This dialog box allows us to construct SQL SELECT queries to create selections based on the field values of features. (For more about the specifics of the SQL dialect used by ArcMap, you can click on the Help button in this toolbar.) The top list displays all the field names you can use in your queries, which you can double-click to insert into the bottom text field. Start by double-clicking on the "scalerank" field name to insert it into the statement-builder, then click on the "<>" button (the not equals symbol in this dialect of SQL) to insert it as well. At this point you can click Get Unique Values and a list of all unique values for scalerank for all the features in the table will be listed. Double-click the "2" to insert it as well, such that the final statment (including the implied prefix supplied by ArcMap) reads: SELECT * FROM ne_10m_airports_continental_US WHERE "scalerank" <> 2 Click Verify to ensure that the statement is entered correctly, then hit Apply.
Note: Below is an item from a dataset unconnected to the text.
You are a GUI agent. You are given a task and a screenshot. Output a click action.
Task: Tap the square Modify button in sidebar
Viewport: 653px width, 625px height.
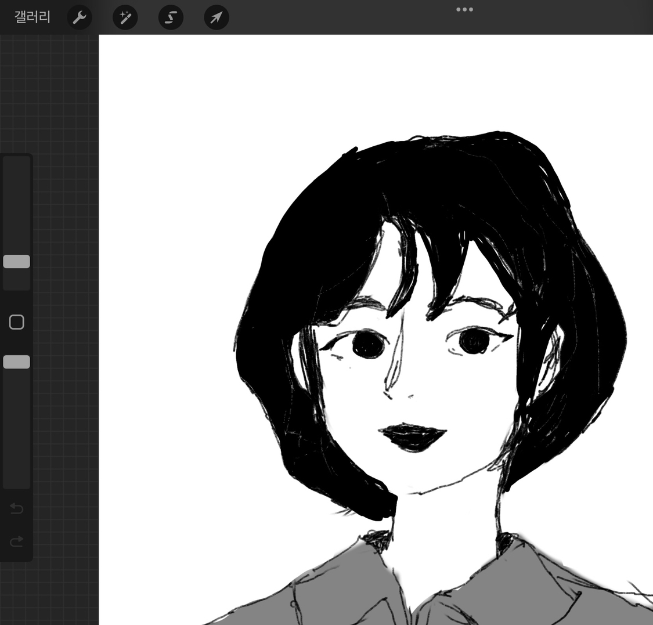[16, 322]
Now, if you move the attribute table so you can see the map below, you will see that most of the airports will be slected and highlighted in blue. To delete these small airports, hit the Delete Selected button DeleteSelectedat the end of toolbar.

Now remember, because we started an editing session to makes these changes, we have to now save and exit the editing session to keep them. To do so, go back to the editor toolbar and underneath were you earlier clicked to start the editing sesion, click Stop Editing and, when prompted, keep the changes. You will now see that only the same twleve airports from our earlier method remain.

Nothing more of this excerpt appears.